In this sense, the vice president of EAPN-Canary Islands, Fernando Rodríguez, indicated that the commitment of Spain and its autonomous communities is to reduce poverty by 50% between now and 2030; However, the Canary Islands are still 200,000 people above meeting that objective, which is why EAPN-Canary Islands advocates implementing “much more forceful” measures to reduce this number and contribute to meeting the objective set out in the Development Agenda. Sustainable 2030.
For his part, the president of EAPN-Canarias, Juan Carlos González, stressed that ending poverty is a matter of political will and guaranteeing rights, and also a strategy for economic growth.
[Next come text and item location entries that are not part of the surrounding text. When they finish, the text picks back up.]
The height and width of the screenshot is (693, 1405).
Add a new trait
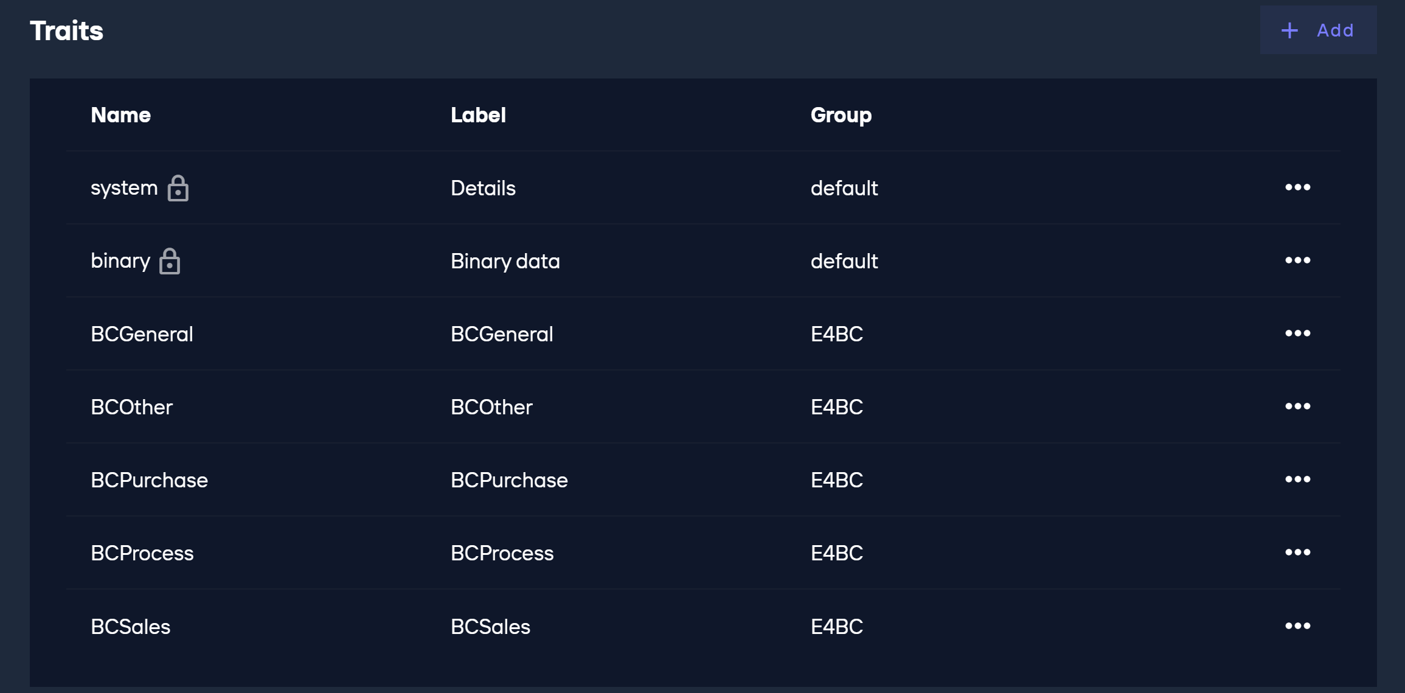tap(1318, 30)
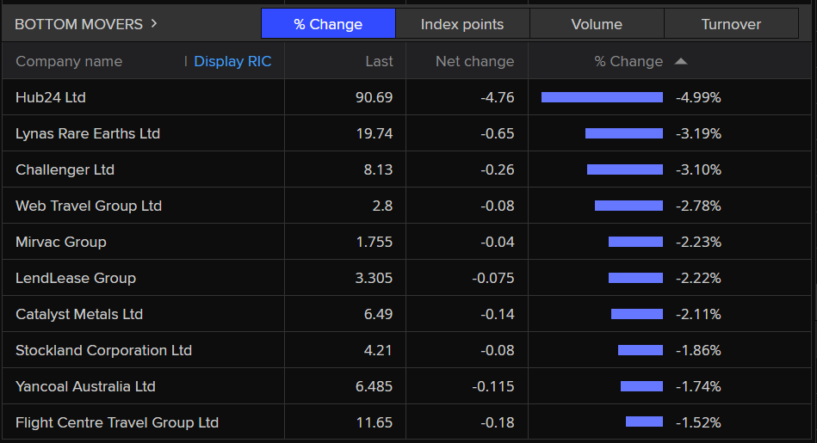Sort by the Last column header
817x443 pixels.
pos(379,61)
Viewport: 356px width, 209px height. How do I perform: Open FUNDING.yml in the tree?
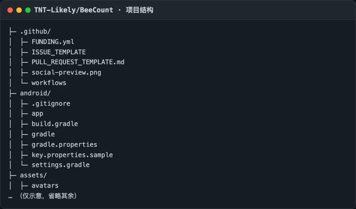pos(53,42)
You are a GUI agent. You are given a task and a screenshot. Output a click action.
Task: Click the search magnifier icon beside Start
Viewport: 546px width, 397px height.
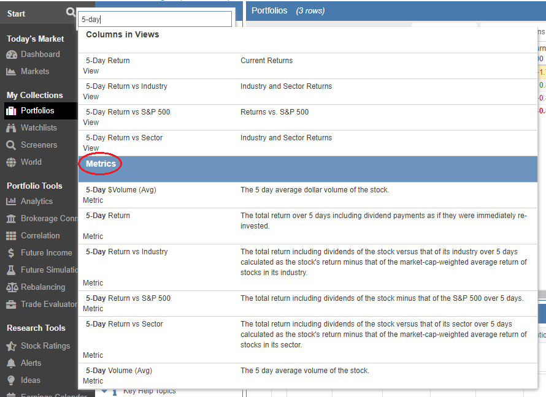(71, 13)
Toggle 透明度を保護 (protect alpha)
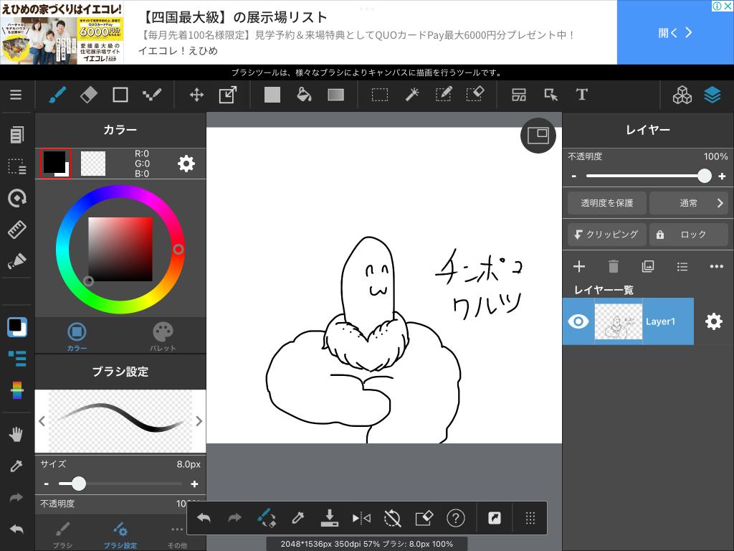Image resolution: width=734 pixels, height=551 pixels. click(x=606, y=203)
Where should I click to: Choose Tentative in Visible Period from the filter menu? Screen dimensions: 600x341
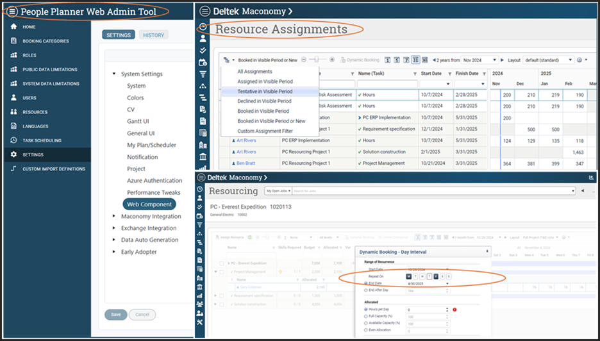(x=265, y=92)
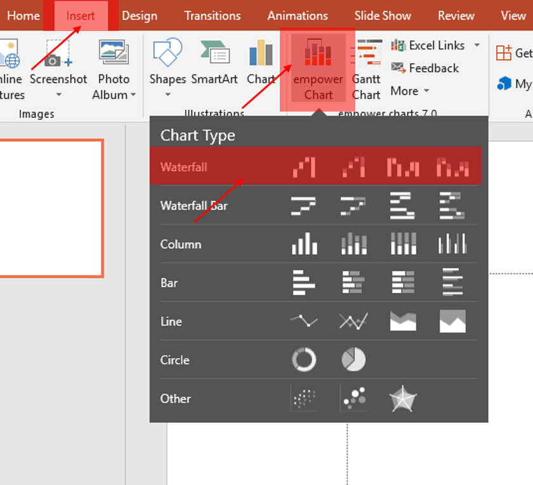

For this reason, EAPN-Canarias insists on the need for a state pact and a Canary Islands strategy to prevent and combat poverty and social exclusion, which contains measures of a structural nature and not an emergency, as occurred during the pandemic, avoiding as long as this problem “is part of the electoral struggles of the political parties.”
In addition to the report, those responsible for EAPN-Canarias have presented a campaign against aporophobia, focused on four axes: mental health, childhood, youth; and social and solidarity economy, and which is already being spread as of today on social networks and other media.
Likewise, this Friday the Seminar ‘Vital Access in the Canary Islands’ will be held. Let’s talk about minimum incomes’, which will take place at the Parque Hotel in Las Palmas de Gran Canaria starting at 9:30 a.m., and in which the population’s difficulties in accessing benefits such as the minimum vital income will be analyzed. or the Canarian citizenship income.